On September 20, 2011, the New York Appellate Division, Second Department, held that alleged acts of sexual abuse suffered by a single person constitute multiple occurrences under general liability policies, and that the settlement amount paid by the insured must be allocated pro rata over several policy periods.
In Roman Catholic Diocese of Brooklyn v. National Union Fire Ins. Co. of Pittsburgh, PA., --- N.Y.S.2d ----, 2011 WL 4389671, 2011 N.Y. Slip Op. 06554 (2d Dep't, September 20, 2011), the defendant National Union sold the Roman Catholic Diocese of Brooklyn general liability insurance policies every year from 1995 to 1998. The diocese sought insurance coverage for a $2 million settlement plus "additional consideration" that it incurred in resolving a lawsuit brought by an alleged victim of sexual abuse. The alleged victim asserted that a reverend sexually abused her at different times and locations between August 1996 and March or May 2002.

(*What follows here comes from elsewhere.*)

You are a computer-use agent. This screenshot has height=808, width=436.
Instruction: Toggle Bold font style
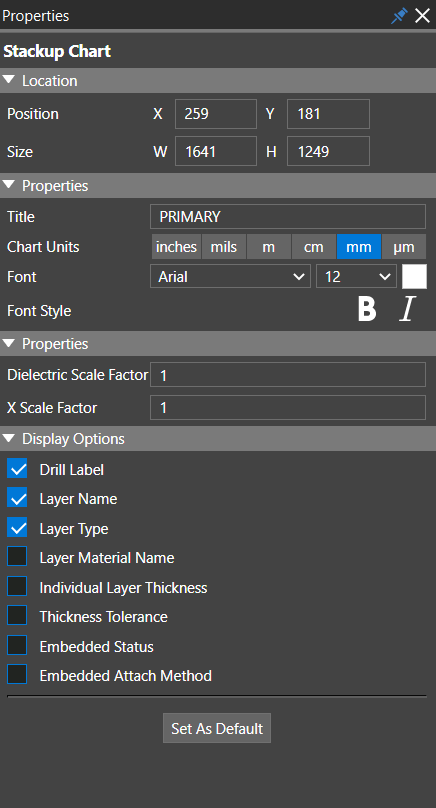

The National Union policies provided coverage for "'bodily injury' ... only if ... [t]he 'bodily injury' ... is caused by an 'occurrence'" and "[t]he 'bodily injury' ... occurs during the policy period." The policies defined "occurrence" as "an accident, including continuous or repeated exposure to substantially the same general harmful conditions."
The Queens County Supreme Court denied National Union's motion for summary judgment seeking a declaration that the alleged acts of sexual abuse constitute multiple occurrences, and that the settlement amount must be allocated on a pro rata basis over seven policy periods. The New York Appellate Division reversed the lower court, and directed that judgment be entered in favor of National Union.
The Appellate Division analyzed the National Union policies' "occurrence" definition, and noted that it did not "reflect an intent by the parties to aggregate claims for the purpose of subjecting them to a single policy deductible or [self-insured retention]." Relying on the New York Court of Appeal's decision in Appalachian Ins. Co. v. General Elec. Co., 863 N.E.2d 994, 1000 (N.Y. 2007), the Appellate Division applied New York's "unfortunate events" test for determining the number of occurrences and analyzed whether the alleged acts of sexual abuse shared any "temporal and spatial relationship." Because the alleged acts occurred at different times over a seven-year period and at multiple locations, the court held that they did not share any temporal or spatial relationship and were separate occurrences. As a result, the Appellate Division concluded that the plaintiffs must satisfy a separate $250,000 self-insured retention for each of the applicable policies.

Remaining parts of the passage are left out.